While political discussions parse the lesser of two evils this fall, local stages offer an embarrassment of riches. Richmond theater continues to grow in variety and quality, which makes the selection process increasingly difficult. We asked our theater critics to offer some guidance:
What They’re Looking Forward to Most
Timberline: This fall, it’s Quill Theatre’s first-ever musical, “Assassins” (Nov. 3-26). It’s a not-often-produced and problematic Stephen Sondheim about the many troubled people who have tried to kill an American president. I’ve only seen this show once before and I’m curious to see what director Andrew Hamm will make of it.
Griset: I’m curious about “Ubu 84” (Sept. 24-Oct. 22), a blending of the satiric French play “Ubu Roi” and George Orwell’s “1984.” It’s being adapted and directed by former Henley Street Theatre artistic director James Ricks in a world-premiere production at the Firehouse Theatre. It’s advertised as a mash-up about “power, corruption … and obscenity” that’s arriving “just in time for the final sprint to the finish line in the presidential election race.” Ricks has pulled off some incredible theater in the past, and hopefully this will be another.
- Jay Paul
- "1776" at Virginia Repertory Theatre
Politics and Unexpected Hits
Timberline: Virginia Repertory Theatre seems to be employing every big-name actor in town for the musical “1776” (Sept. 30-Oct. 23), chief among them Scott Wichmann as John Adams. This show made the Founding Fathers cool in the 1970s before they got a modern, multiethnic spin in Broadway’s current phenomenon, “Hamilton.” I expect it will be refreshing to see that politicians were once capable of honor and foresight.
A distinctly darker political tale will be told in TheatreLab’s “Mother Courage and her Children” (Oct. 28-Nov. 12), which some have asserted is the greatest anti-war play of all time. This sprawling historical epic by Bertolt Brecht may be the still-young company’s greatest challenge yet. In addition to “Ubu 84,” there are several other shows with unfamiliar titles being produced this fall.

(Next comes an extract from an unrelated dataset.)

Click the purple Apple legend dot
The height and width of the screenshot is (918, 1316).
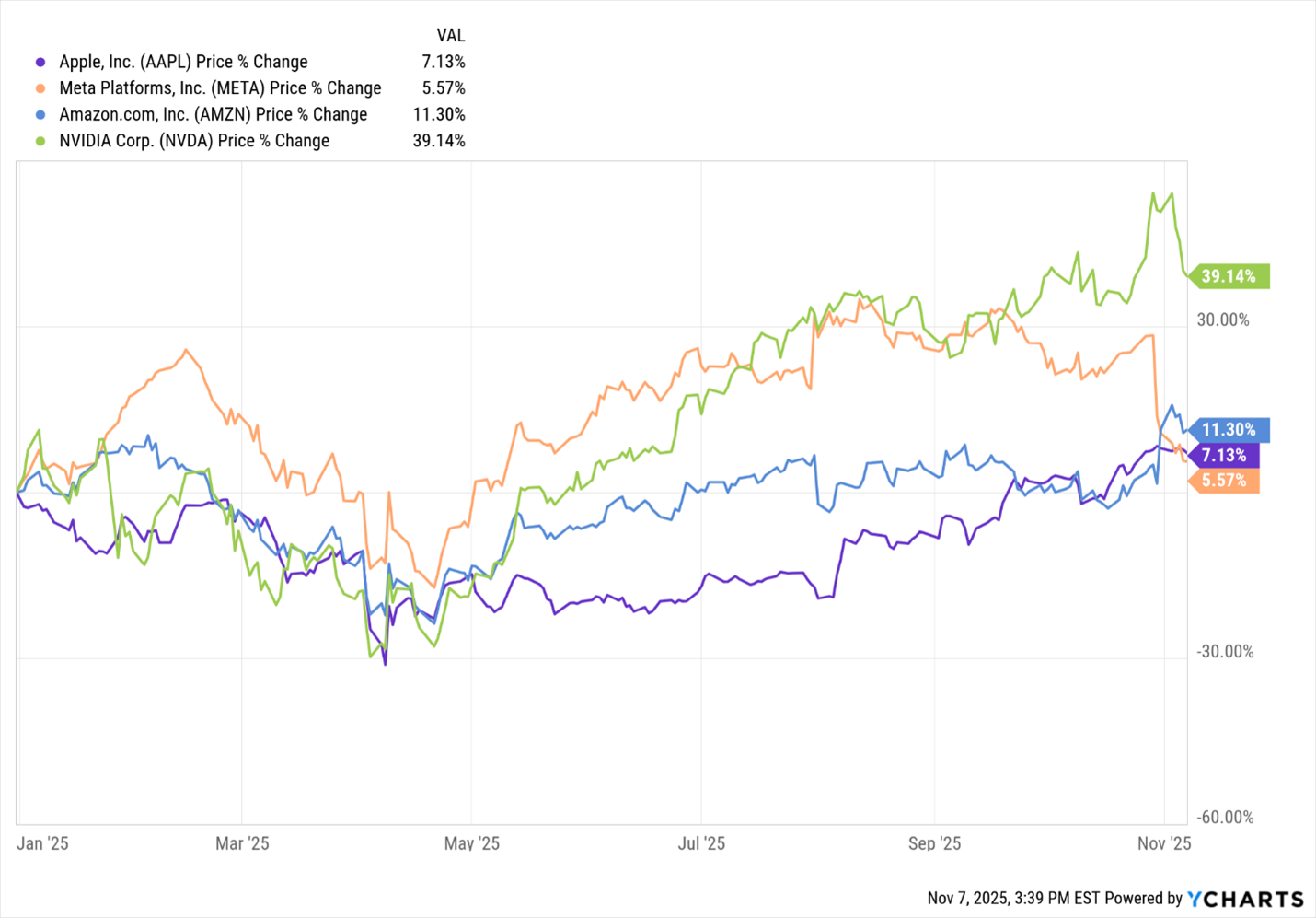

Griset: I’m really excited about 5th Wall Theatre’s “Rapture, Blister, Burn” (Sept. 15-Oct. 8). Written by Gina Gionfriddo, this comedy is marketed as “a witty, unflinching look at gender politics” in the wake of 20th-century feminist ideals. Cadence Theatre Company’s “John” (Oct. 22-Nov. 12) by Pulitzer-winner Annie Baker looks intriguing too. The play centers on a married couple staying at a bed and breakfast in Gettysburg, Pennsylvania. I haven’t seen it, but it seems like a spooky reflection on the loneliness of the universe.
- Danny Holcomb
- Aiden Orr plays Avery, and Sara Heifetz as Gwen, and Linda Beringer as Alice in the rehearsals for 5th Wall Theatre’s “Rapture, Blister, Burn.”
Timberline: I’m delighted about Swift Creek Mill’s choice of “Almost, Maine” (Sept. 15-Oct. 22), a series of nine short vignettes that explore love and loss in a remote town in Maine. I think director Tom Width is just the guy to fully expose the bittersweet quirkiness at the heart of this odd little show.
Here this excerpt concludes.